What is Canonization?
Canonization is the process of converting data that contains more than one representation into a standard-approved format. Such a conversion ensures that the data conforms to the canonical rules. This compares different representations to ensure equivalence, to count numbers from different data structures, to impose a meaningful sort order, and to improve the efficiency of the algorithm, thereby eliminating repeated computations.
Canonicalization is used in many Internet and computer applications to generate canonical data from non-canonical information. The canonical representation of data is often used in the
Search engine optimization (SEO), web servers, Unicode and XML used.
This term is also known as C14N, standardization or normalization.
In SEO, URL canonicalization deals with web content with more than one possible URL. This can lead to discrepancies in the search as the search engine may not know which URL to display. Canonicalization chooses the best URL from several options that are usually related to home pages. Although certain URLs appear to be the same, web servers return different results for the URLs. Search engines only look at a URL in canonical form.

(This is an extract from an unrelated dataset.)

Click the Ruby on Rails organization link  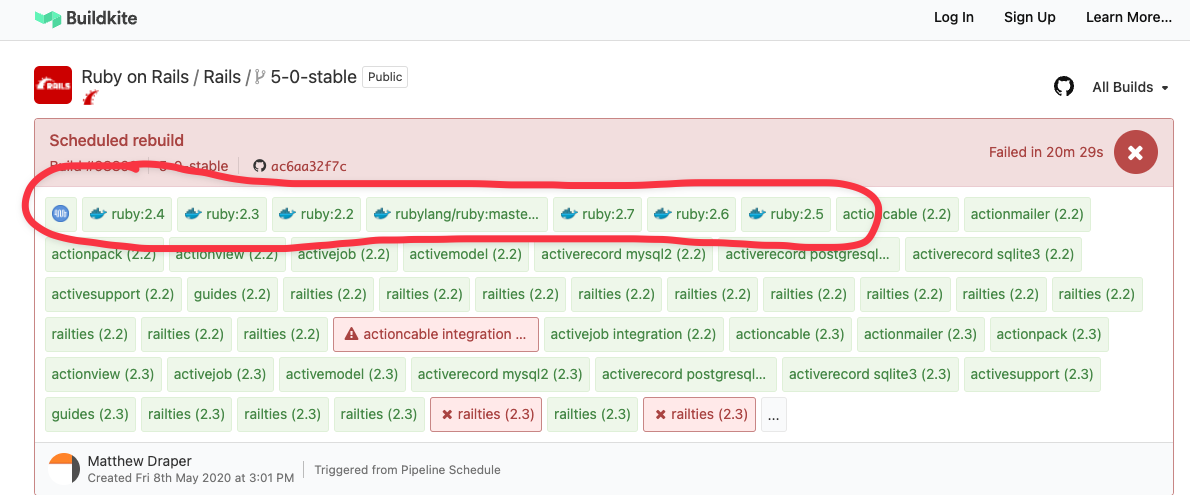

Computer security is based on the canonicalization of file names. Some web servers may have a security rule to only run files in a specific directory. The file is then only executed if the path contains the specified directory in its name. Particular care must be taken to ensure that the file name is unique. One such vulnerability is called directory traversal.
Most of the characters in the Unicode standard have variable-length encodings. This requires consideration of every character string and makes string validation more complex. If not all character encodings are taken into account in the software implementation, there is a possibility of errors. This problem can be eliminated by using a single encoding for each character. The best alternative any software can use is to check that the string is canonical. Strings that are not canonical can be rejected.
A canonical XML document is an XML document in XML canonical form. It is defined by canonical XML specification. Canonicalization in XML eliminates white space within tags, sorts namespace references, and eliminates redundant and specific character encodings. It also removes XML and DOCTYPE declarations and converts relative URLs to absolute URLs.